#### Work to do:
[1] In the article on Clemson football's return, on what date are football and basketball student-athletes set to come back to campus for voluntary workouts?
[2] Continue the article on Clemson football's return from its last sentence.

#### Excerpt:
What Will Football Look Like at Clemson?

Zach Lentz

Clemson University announced Tuesday a plan that has football and basketball student-athletes returning to campus for voluntary workouts on June 8.

With student-athletes being allowed to return to campuses around the country, it is beginning to become more and more likely that there will be a football season—in some form or fashion that has yet to be determined. 

"I have to remind myself that though it feels like a long time, we still have 89 days to go before classes begin in the fall, and 100 days until the football season is scheduled to begin," Athletic Director Dan Radakovich wrote. "We’ve focused a lot of energy on looking ahead to the 2020-21 academic and athletic year, and while we don’t have all of the answers yet, some pieces are beginning to come into focus.

"One thing I can say definitively is how thankful I am to our fans and members of IPTAY. As it relates to football in the fall, we remain optimistic about the ability to play our scheduled games"

But what has yet to be determined is what the sport will look like. College football has made its living on the fans of the school, the alumni returning to campuses each fall and the thousands upon thousands of people who show up to tailgate before, during and after games.

"Our continued focus is on the safety of our student-athletes, coaches, staff and fans," Radakovich wrote. "To that end, we have many working groups planning for a return to football this fall under varying scenarios, including a limited capacity within Memorial Stadium. We are modeling how our stadium would handle a limited capacity situation, relating to priority, potential refunds and associated issues.

"Other modifications include the full transition to mobile ticket delivery, as well as potential adaptations to tailgating, parking and concessions operations."

According to sources, Clemson is currently looking at three possible scenarios for the return of football.

The first one follows the plan recently put into place by Iowa State, which would only allow IPTAY/ season-ticket holders to attend games.

The plan at Iowa State, released Tuesday stated:

Attendance at Jack Trice Stadium would be limited to approximately 50% capacity in order to meet the current guidelines established by state and local officials. Those guidelines may be adjusted as time passes. Right now, we are planning as though the capacity of our stadium would be limited to 30,000 spectators.

#### Supplied material:
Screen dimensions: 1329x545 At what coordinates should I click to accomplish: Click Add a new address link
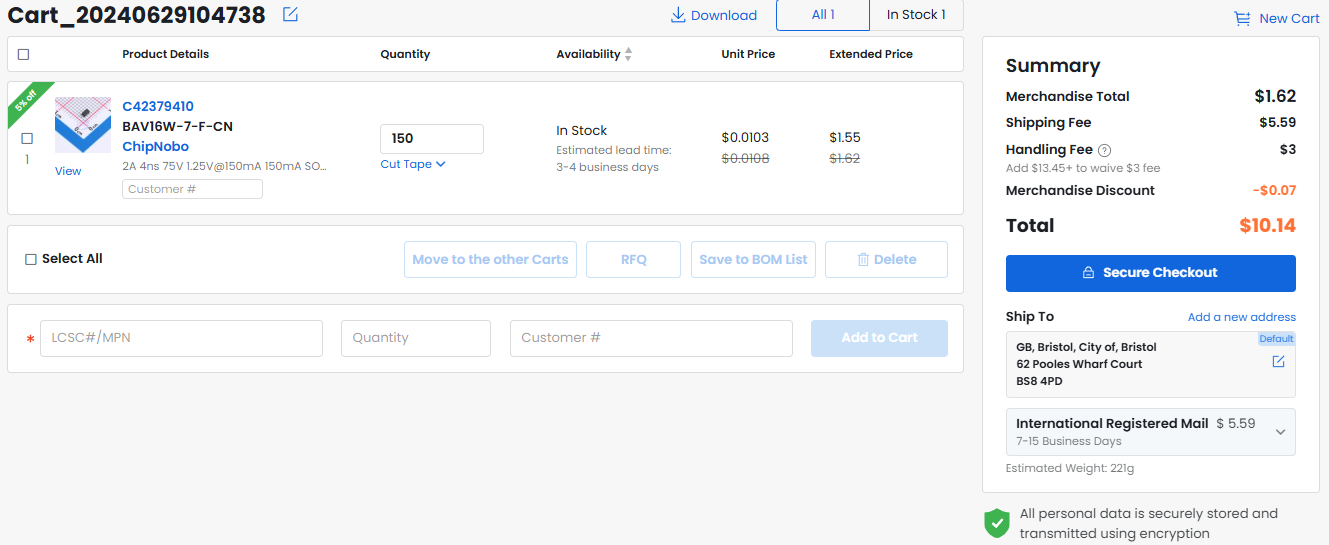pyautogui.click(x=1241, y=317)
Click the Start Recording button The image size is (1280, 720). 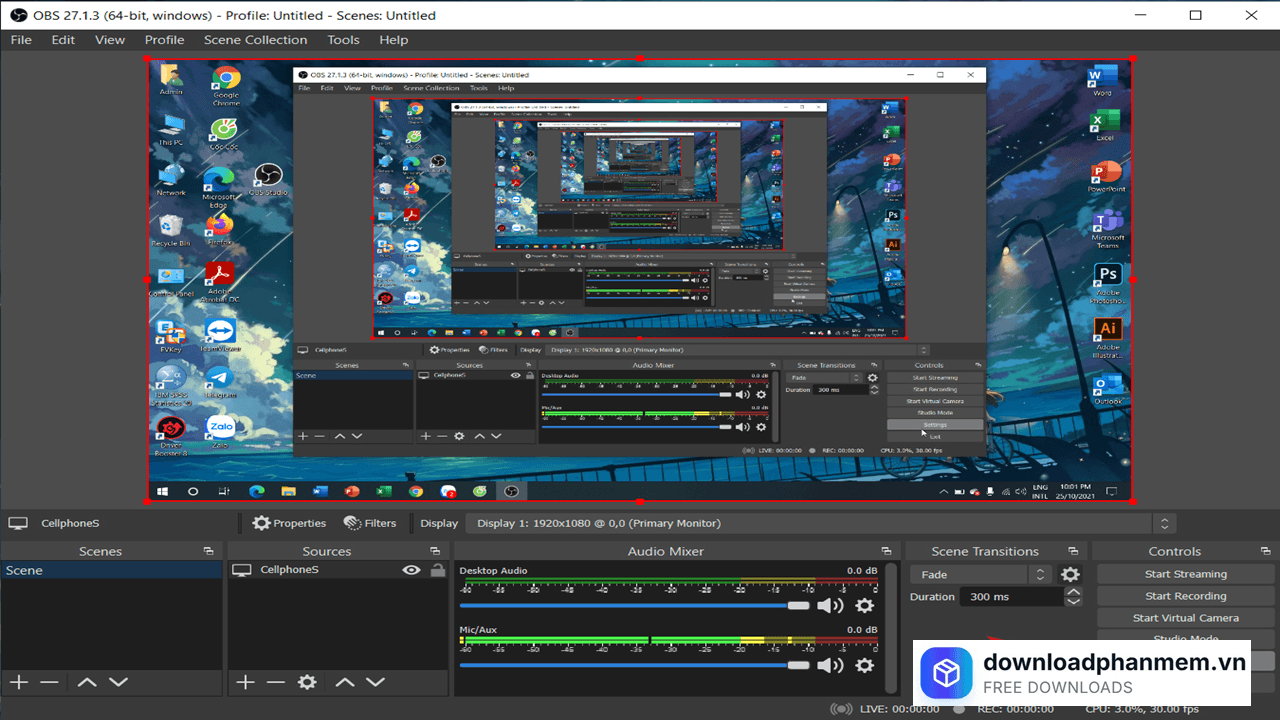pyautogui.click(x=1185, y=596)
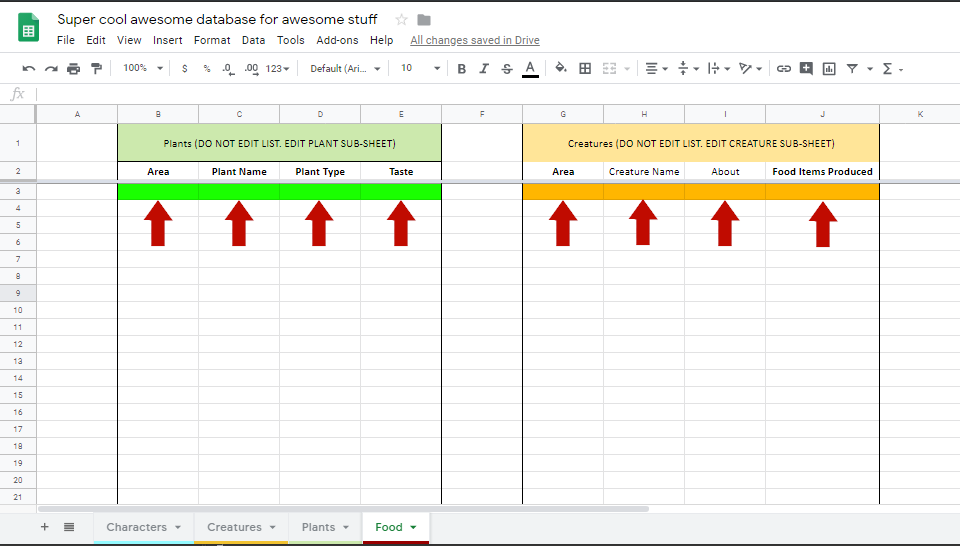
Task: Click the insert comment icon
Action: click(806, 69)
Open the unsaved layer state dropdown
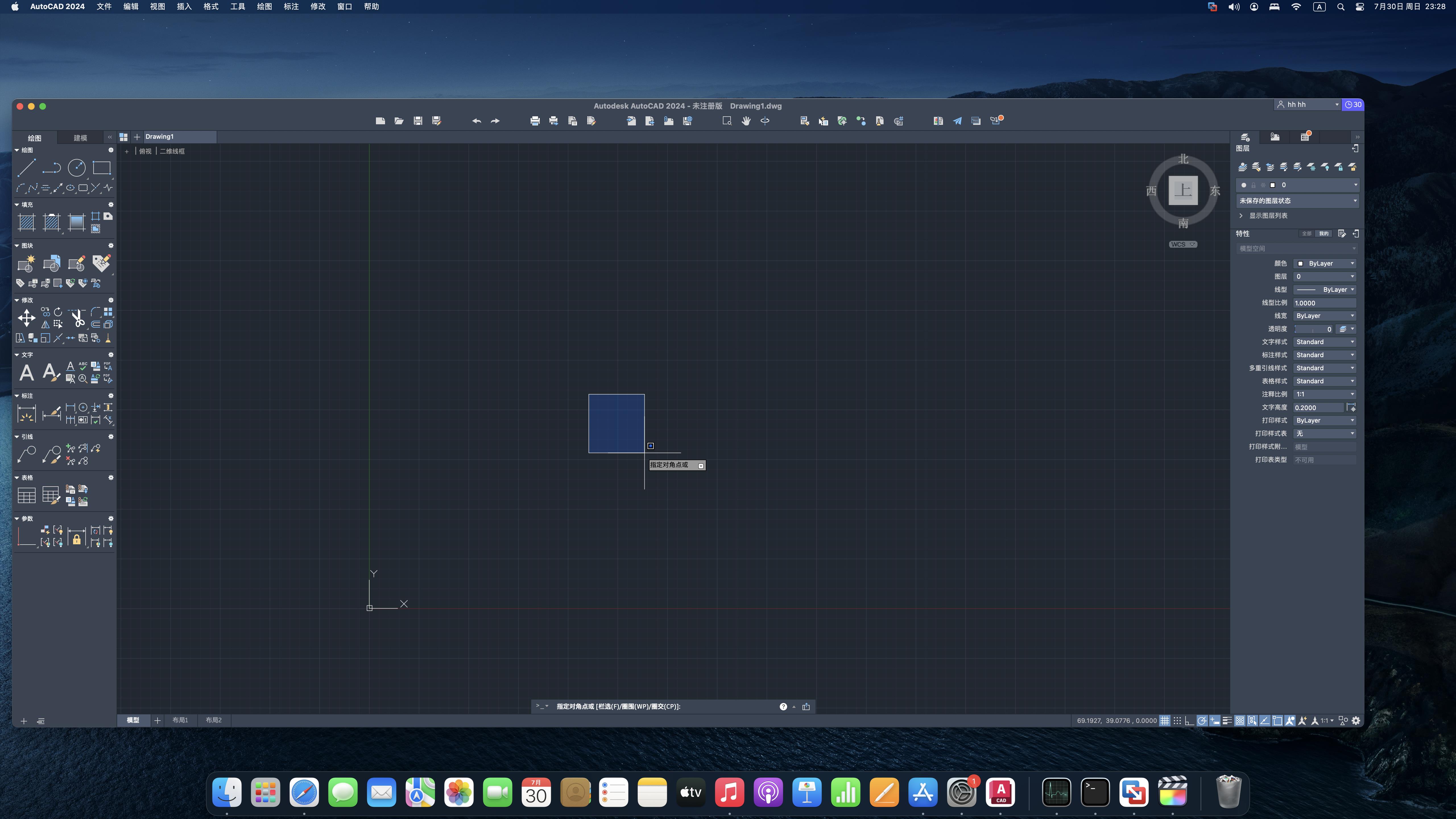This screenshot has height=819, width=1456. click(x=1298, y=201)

#### Answers for the tasks:
[1] June 8.

[2]
As of today, approximately 22,000 season tickets have been renewed for this fall. That leaves us approximately 8,000 seats to be filled.

The plan also adds that "the only fans who will have the opportunity to be in the stadium this fall are those who renew their season tickets and their required Cyclone Club donation" and "because we expect to reach the 50% capacity limitation through season ticket sales, we do not anticipate selling single-game tickets unless the capacity limits are raised."

The second plan is simple: no fans will be allowed to attend the games—none, zero, zilch, nada. No tailgating. No cheering from the stands. Just guys on a field, playing what many would view as a glorified scrimmage.

The final plan the Clemson Athletic Department is currently exploring is the status quo remaining.

That means that when the Tigers run down the hill for the first time Sept. 12 against the Louisville Cardinals, there will be 85,000 screaming, rabid fans cheering at the top of their lungs—social distancing be damned.

Radakovich made it clear that the first two options are not "ideal," but that any and all options are currently on the table.

"We’ve looked at many scenarios so far, but have chosen to refrain from speculating about numbers, capacities and policies, as we feel we need more information to make such impactful decisions," Radakovich wrote in a letter. "We must continue to review and then do what’s best for Clemson.

"It’s no secret that a modified fall would be less than ideal, but Clemson is prepared to handle many of the scenarios ahead of us, in large part due to the generosity of our donors and partners."

Comments (1)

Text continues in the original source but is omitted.